-- Work to be completed --
Repeat exactly the lines that run from the one containing "Task: Launch Internet" to the end of the data, and leave out all others.
★ ★ ★ ★ ★ ★ ★
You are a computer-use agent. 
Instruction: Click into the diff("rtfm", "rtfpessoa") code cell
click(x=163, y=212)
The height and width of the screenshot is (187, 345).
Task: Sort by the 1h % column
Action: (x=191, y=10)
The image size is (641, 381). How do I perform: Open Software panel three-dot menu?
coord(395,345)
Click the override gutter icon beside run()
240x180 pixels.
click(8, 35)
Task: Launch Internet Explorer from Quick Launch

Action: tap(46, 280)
★ ★ ★ ★ ★ ★ ★
-- Result of this exercise --
Task: Launch Internet Explorer from Quick Launch

Action: tap(46, 280)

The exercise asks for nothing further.